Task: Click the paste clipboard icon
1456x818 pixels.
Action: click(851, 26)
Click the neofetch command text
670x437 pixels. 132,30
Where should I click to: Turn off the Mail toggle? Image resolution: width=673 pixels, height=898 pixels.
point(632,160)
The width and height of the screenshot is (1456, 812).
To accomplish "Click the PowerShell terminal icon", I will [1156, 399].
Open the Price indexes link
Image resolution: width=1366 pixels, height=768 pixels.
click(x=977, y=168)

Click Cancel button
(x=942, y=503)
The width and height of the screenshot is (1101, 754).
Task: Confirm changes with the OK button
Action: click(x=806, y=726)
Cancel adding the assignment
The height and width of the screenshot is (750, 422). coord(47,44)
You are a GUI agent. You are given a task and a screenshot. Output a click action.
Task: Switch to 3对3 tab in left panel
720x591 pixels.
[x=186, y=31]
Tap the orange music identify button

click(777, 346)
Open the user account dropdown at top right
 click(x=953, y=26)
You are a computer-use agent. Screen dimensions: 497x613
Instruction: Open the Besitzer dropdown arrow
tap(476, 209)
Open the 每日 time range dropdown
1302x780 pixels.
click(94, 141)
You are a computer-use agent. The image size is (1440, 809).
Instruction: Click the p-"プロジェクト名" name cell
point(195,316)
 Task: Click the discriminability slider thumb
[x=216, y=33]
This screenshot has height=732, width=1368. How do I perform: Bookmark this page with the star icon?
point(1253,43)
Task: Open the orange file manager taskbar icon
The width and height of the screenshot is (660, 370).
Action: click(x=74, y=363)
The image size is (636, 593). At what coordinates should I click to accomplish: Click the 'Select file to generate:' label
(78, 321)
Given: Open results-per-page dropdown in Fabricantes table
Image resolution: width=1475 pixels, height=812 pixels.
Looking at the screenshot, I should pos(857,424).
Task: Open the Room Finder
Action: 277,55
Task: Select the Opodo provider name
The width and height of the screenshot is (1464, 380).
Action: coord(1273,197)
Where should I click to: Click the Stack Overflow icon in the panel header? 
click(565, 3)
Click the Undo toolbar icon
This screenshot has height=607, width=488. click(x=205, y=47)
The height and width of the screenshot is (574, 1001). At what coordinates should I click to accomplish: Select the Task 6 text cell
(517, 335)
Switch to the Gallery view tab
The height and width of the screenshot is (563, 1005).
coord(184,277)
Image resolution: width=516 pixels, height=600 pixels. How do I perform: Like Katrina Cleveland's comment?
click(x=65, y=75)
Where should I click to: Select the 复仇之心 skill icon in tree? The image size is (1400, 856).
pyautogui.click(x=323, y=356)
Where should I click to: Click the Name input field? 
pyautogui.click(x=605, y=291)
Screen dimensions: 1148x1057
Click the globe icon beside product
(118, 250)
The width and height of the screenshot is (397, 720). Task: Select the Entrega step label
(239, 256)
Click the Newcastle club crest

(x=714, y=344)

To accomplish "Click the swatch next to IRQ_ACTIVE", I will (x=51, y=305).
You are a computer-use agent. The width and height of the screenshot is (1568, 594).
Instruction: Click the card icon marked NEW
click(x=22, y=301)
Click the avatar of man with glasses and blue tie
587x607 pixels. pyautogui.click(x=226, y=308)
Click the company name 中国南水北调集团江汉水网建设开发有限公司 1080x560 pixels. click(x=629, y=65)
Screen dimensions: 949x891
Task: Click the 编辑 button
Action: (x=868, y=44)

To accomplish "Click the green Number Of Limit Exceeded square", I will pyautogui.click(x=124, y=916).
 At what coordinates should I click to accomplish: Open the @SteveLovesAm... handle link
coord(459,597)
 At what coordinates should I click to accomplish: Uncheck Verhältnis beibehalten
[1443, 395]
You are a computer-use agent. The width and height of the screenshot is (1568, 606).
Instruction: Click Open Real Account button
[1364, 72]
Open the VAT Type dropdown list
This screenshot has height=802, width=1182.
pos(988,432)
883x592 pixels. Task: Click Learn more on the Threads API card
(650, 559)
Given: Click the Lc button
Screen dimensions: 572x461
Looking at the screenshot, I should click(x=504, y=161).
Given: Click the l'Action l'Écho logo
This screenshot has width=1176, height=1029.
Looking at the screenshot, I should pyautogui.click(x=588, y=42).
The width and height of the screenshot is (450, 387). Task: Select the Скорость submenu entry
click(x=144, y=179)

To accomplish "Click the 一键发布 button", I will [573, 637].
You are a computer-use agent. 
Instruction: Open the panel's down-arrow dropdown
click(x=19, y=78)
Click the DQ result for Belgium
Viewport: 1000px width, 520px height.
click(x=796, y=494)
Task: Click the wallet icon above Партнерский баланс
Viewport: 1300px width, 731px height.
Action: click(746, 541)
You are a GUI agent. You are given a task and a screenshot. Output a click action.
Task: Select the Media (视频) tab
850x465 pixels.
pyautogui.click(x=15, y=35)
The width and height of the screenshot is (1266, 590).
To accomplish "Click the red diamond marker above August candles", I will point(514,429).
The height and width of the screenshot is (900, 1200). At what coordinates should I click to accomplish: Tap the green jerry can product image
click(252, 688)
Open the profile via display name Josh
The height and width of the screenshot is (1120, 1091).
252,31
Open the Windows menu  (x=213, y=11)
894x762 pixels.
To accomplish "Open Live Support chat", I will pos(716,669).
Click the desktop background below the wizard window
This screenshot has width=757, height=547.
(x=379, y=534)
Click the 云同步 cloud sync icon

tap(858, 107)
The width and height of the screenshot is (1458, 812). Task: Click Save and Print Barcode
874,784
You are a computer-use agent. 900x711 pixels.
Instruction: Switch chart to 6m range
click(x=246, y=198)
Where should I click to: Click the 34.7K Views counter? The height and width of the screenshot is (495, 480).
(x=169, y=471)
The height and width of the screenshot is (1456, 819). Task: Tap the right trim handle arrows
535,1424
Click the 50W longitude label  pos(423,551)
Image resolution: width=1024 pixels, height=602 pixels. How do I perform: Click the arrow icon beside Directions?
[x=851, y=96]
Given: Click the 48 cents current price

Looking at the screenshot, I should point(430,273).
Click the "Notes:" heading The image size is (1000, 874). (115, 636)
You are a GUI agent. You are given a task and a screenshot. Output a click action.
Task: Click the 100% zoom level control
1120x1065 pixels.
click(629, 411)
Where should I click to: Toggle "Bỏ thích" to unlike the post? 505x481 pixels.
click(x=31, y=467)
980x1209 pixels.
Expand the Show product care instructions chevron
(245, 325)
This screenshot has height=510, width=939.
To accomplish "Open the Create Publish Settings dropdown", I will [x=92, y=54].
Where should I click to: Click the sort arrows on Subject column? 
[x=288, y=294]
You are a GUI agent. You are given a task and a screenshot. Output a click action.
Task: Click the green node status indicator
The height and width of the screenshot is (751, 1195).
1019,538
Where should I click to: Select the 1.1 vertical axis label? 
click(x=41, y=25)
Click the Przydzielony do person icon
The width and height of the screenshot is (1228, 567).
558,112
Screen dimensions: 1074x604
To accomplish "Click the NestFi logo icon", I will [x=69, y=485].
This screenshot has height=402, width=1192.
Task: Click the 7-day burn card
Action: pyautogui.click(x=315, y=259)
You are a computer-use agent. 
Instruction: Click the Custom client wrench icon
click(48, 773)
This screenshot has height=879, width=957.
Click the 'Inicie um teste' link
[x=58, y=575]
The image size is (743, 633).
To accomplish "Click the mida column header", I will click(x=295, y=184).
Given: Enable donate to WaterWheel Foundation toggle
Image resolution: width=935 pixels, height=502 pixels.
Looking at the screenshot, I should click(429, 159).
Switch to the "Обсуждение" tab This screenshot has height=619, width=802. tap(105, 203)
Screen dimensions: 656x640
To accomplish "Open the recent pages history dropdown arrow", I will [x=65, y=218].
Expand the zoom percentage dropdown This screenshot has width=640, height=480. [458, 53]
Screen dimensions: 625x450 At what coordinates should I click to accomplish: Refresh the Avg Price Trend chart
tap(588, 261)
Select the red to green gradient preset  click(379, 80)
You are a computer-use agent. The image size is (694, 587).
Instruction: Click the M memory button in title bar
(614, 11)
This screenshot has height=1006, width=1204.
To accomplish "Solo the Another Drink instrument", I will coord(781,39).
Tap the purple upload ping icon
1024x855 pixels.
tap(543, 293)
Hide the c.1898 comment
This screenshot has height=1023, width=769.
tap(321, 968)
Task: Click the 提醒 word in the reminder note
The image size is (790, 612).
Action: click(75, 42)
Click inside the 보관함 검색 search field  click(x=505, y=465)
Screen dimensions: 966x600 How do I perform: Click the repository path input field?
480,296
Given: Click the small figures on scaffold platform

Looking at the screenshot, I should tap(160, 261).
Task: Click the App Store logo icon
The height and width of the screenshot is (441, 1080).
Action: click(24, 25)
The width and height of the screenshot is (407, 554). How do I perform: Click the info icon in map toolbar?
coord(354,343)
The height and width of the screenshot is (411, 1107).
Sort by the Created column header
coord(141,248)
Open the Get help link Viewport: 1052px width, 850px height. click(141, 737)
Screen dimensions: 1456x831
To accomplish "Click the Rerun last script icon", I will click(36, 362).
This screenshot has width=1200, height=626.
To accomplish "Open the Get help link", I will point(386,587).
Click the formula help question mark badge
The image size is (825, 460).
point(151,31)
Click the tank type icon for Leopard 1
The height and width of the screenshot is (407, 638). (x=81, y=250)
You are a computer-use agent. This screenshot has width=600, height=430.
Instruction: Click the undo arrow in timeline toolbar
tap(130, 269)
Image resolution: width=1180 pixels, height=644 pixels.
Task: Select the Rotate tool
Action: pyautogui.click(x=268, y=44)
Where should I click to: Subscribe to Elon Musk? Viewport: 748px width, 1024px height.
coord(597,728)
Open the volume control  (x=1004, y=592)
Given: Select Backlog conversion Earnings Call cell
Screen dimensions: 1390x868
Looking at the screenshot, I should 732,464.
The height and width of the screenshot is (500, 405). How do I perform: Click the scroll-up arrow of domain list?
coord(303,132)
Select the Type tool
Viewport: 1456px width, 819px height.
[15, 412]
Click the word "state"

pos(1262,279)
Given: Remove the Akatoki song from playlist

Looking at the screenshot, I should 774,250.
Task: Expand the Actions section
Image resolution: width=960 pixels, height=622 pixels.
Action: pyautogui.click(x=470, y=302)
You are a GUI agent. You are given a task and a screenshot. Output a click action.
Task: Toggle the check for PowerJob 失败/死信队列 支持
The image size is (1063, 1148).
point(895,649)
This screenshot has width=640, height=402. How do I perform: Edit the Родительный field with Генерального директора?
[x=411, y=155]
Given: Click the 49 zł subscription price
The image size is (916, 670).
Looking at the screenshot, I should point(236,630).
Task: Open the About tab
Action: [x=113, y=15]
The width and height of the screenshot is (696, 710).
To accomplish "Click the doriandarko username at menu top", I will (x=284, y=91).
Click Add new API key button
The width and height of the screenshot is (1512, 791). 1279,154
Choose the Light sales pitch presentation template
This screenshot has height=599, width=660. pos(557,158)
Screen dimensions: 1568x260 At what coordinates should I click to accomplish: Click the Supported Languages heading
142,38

# # # # # # #

▶ _EXERCISE PROMPT_
Copy out every line from the data above in which the word "control" occurs.

▶ _REPLY_
Task: Click the 100% zoom level control
Open the volume control  (x=1004, y=592)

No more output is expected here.